We re-hired the guy whom we either knew or suspected was a liar with previous form in faking documents, who’d been sacked for wrongdoing in the US media, and who we knew was moonlighting for ITV while working for us. But neither of us is in any way to blame

As a Dee-Gees’ reunion concert, it left a lot to be desired. But even after such a devastating public shaming, did the BBC appear to feel any guilt or embarrassment? Judging by its subsequent actions, not one iota.

Because, only one week after The Three DeeGees’ humiliation at the hands of the DCMS Select Committee, the Corporation announced plans to deploy ‘licence-fee’ enforcers to harass and intimidate over-75s who have yet to make arrangements to resume payment of it after the expiration of their Covid-related ‘licence-fee’ amnesty – notwithstanding that the amnesty doesn’t actually expire until 31st July – and to prosecute any who fail to pay.

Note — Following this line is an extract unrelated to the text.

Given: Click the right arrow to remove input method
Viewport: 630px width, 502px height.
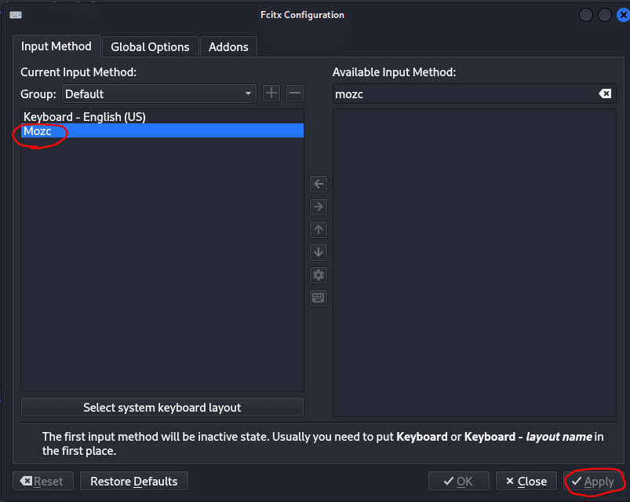Looking at the screenshot, I should point(319,207).
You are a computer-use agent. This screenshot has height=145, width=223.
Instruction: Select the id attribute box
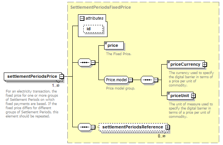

To add insult to injury, it’s barely a year since the BBC, despite its agreement to take over from HM Treasury the funding of free ‘licences’ for older pensioners, as a quid pro quo for the Government’s deferral of an investigation into its funding model as part of its last Charter Review, decided to resile from that agreement and start charging older pensioners after all.

Yet, even faced with all this, the Government response remained relatively muted. Culture and Media Secretary Oliver Dowden contented himself with a few bleating bromides about how the BBC’ needs far-reaching change’ – but evidently, making it change its funding model to one involving willing customers voluntarily parting with their cash to consume specifically its own product is rather too ‘far-reaching.’

If an allegedly ‘Conservative’ government, despite being elected on a landslide only 18 months ago and with a parliamentary majority of 80, cannot bring itself to abolish an illiberal regressive tax, payable via coercion even by people who don’t want to consume the product which it funds, then what is the point of it?

If that same ‘Conservative’ government – with incontrovertible proof that the broadcaster uniquely privileged and protected by that tax not only failed to investigate adequately possibly the most shameful case of fraudulent journalism in half a century but compounded its self-indulgent negligence by re-hiring the perpetrator, to the evident incuriosity and insouciance of the individuals charged with running it – refuses to challenge it, then what is the point of a ‘Conservative’ government, or even a ‘Conservative’ Party, at all?

Just what does the BBC have to do before Johnson stirs himself?